Alexander Jerome Gould (born May 4, 1994) is an American actor. He is best known for voicing the title character of the Pixar animated film Finding Nemo. He is also known for playing Shane Botwin on the Showtime drama series Weeds.

Personal life 
Gould was born in Los Angeles, California. His younger sisters Emma and Kelly were actresses. Gould practices Judaism, and was active in the Conservative Jewish youth group United Synagogue Youth.

Following filming of the final season of Weeds in Spring 2012, Gould participated in Nativ, a gap year program, and lived in Israel for almost a year, then went to college at Clark University in 2013. Gould later transferred to Brandeis University, and graduated from in 2017 with a dual major in philosophy and politics.

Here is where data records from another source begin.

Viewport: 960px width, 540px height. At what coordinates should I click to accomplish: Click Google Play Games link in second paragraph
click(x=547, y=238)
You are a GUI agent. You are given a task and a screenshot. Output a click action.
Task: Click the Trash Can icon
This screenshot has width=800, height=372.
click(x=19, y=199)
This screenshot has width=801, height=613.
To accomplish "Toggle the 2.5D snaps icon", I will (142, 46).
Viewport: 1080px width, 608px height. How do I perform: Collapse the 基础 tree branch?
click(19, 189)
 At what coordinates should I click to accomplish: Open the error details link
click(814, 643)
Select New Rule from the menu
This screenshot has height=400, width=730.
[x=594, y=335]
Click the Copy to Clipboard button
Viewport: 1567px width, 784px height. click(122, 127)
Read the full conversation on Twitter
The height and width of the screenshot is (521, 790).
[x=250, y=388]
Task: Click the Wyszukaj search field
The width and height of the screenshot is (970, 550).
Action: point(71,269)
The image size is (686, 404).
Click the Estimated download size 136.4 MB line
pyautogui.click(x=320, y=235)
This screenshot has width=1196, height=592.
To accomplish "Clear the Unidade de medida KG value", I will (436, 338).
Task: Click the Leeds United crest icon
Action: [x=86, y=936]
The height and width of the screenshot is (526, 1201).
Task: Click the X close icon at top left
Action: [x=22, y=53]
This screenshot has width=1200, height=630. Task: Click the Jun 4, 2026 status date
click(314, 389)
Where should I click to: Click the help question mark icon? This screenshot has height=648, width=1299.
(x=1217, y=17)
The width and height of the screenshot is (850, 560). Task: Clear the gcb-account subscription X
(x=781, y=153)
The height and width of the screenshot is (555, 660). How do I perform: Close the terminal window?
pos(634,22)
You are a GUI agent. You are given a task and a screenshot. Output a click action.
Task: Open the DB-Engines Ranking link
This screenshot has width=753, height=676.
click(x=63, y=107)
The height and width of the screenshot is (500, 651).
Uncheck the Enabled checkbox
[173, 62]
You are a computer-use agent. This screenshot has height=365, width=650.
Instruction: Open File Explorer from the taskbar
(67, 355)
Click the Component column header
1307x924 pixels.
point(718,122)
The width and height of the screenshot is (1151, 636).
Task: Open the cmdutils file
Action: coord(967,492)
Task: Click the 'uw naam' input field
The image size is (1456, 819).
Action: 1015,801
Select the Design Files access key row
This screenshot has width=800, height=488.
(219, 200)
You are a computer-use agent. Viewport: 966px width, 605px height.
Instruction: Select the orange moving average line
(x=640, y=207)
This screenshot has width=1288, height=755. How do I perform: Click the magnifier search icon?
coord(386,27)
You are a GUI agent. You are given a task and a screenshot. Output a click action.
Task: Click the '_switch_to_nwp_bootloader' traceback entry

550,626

Gould married Lieba Hall in June 2018. They live in Los Angeles.

Career 
Gould's acting career began when he was two years old. He had small roles in the late 1990s and early 2000s on many television shows that were popular at the time. At age seven, he won the eponymous role in Finding Nemo. He then played David Collins in the remake of the soap opera Dark Shadows, but the pilot episode was rejected by The WB.

From ages ten to eighteen, Gould was part of the cast of Weeds on Showtime. He starred in all eight seasons as Shane Botwin. For his role, he was nominated twice for Outstanding Performance by an Ensemble in a Comedy Series at the SAG Awards. During his tenure, he also had guest roles in other shows, was part of the ensemble cast of the 2006 film How to Eat Fried Worms, and voiced Bambi in Bambi II.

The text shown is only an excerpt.